As February is LGBT history month, we have chosen this photograph from the Frederick Spalding Collection (D/F 269/1/3696), dating from c.1869. Frederick Park (left) and Ernest Boulton (right) were presumably photographed by Spalding in his Chelmsford studio while they toured Essex as part of a small theatrical company. They often dressed in women’s clothing when not on stage, calling themselves Fanny Graham and Stella Boulton.

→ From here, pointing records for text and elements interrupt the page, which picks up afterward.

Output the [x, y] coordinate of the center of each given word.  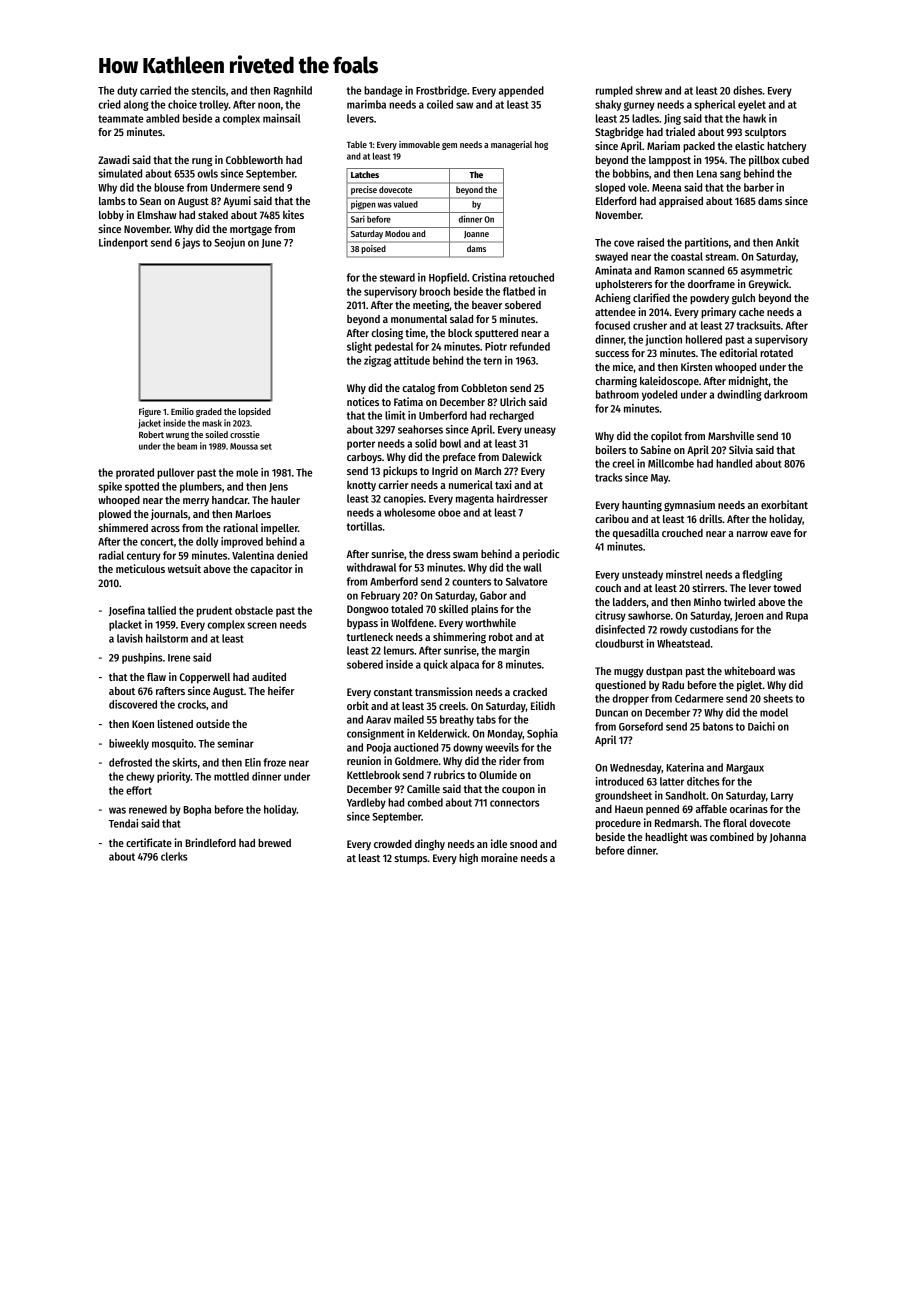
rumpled [614, 91]
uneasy [540, 431]
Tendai [123, 823]
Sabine [656, 449]
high [468, 859]
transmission [443, 691]
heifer [281, 690]
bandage [383, 91]
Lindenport [123, 243]
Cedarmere [699, 698]
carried [155, 90]
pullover [176, 473]
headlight [666, 838]
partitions [707, 243]
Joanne [476, 234]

Park (the son of one the Masters of the Court of Common Pleas) was articled to Gepps, the Chelmsford solicitors; Boulton was the son of a London stockbroker. They were arrested by the Metropolitan Police in April 1870 while wearing women’s clothing at a London theatre and charged with six others with “conspiring and inciting persons to commit an unnatural offence”. Their arrest and subsequent trial the following year was reported in detail in newspapers throughout the British Isles. After the ‘not guilty’ verdict, Frederick Park emigrated to the US, dying there in 1881 at the age of 34. Ernest Boulton continued performing, touring in small theatre productions with his brother Gerard until his death in 1904.
A print of the photograph will be on display in the ERO Searchroom throughout February 2017.
Very interesting I really love these bits of Trivia. Sad time of life for the men though. Thank you for sharing this item.